What the task requires:
Only the lines below, from the one with "This screenshot has width=850, height=503." through the one with "Click the ECC hospital visit headline", are to be written out, exactly.
━━ Extracted information ━━
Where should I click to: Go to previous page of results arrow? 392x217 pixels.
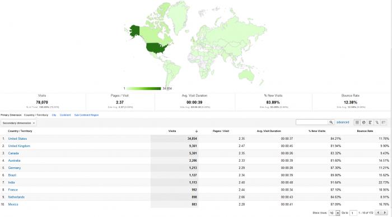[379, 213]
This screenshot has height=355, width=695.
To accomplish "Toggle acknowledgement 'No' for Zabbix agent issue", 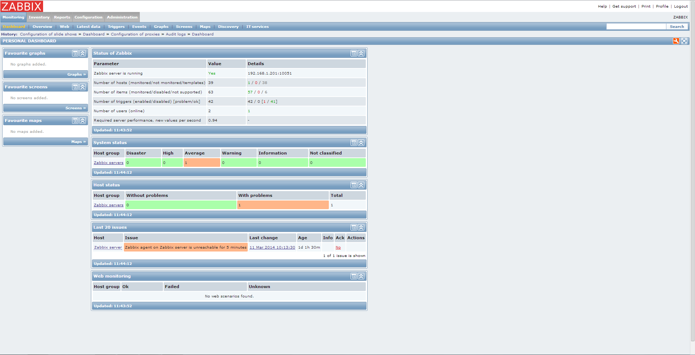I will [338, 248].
━━━
━━ Extracted information ━━
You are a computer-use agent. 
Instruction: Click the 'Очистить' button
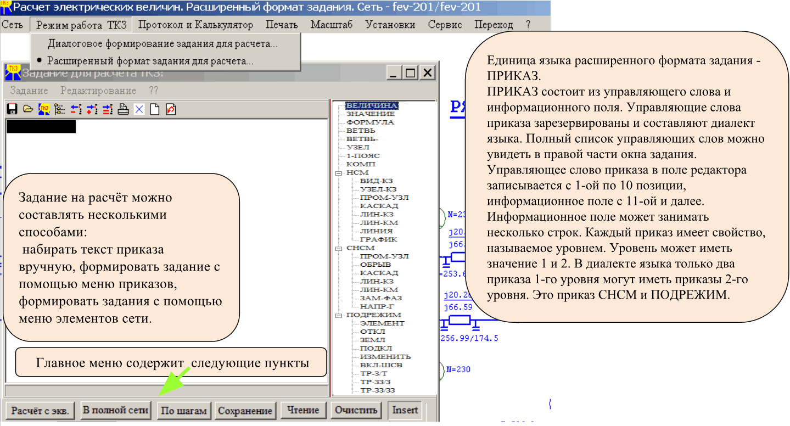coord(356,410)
━━━
━━ Extracted information ━━
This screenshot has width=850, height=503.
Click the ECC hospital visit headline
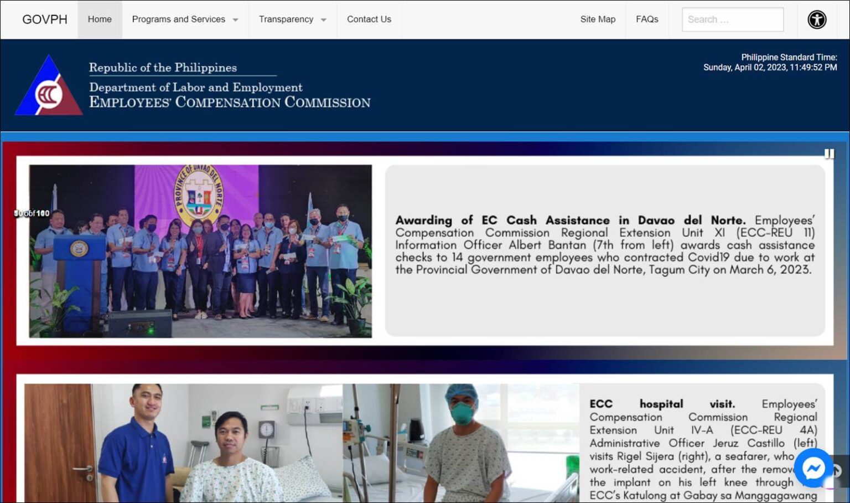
━━━
Answer:
This screenshot has width=850, height=503.
Click the ECC hospital visit headline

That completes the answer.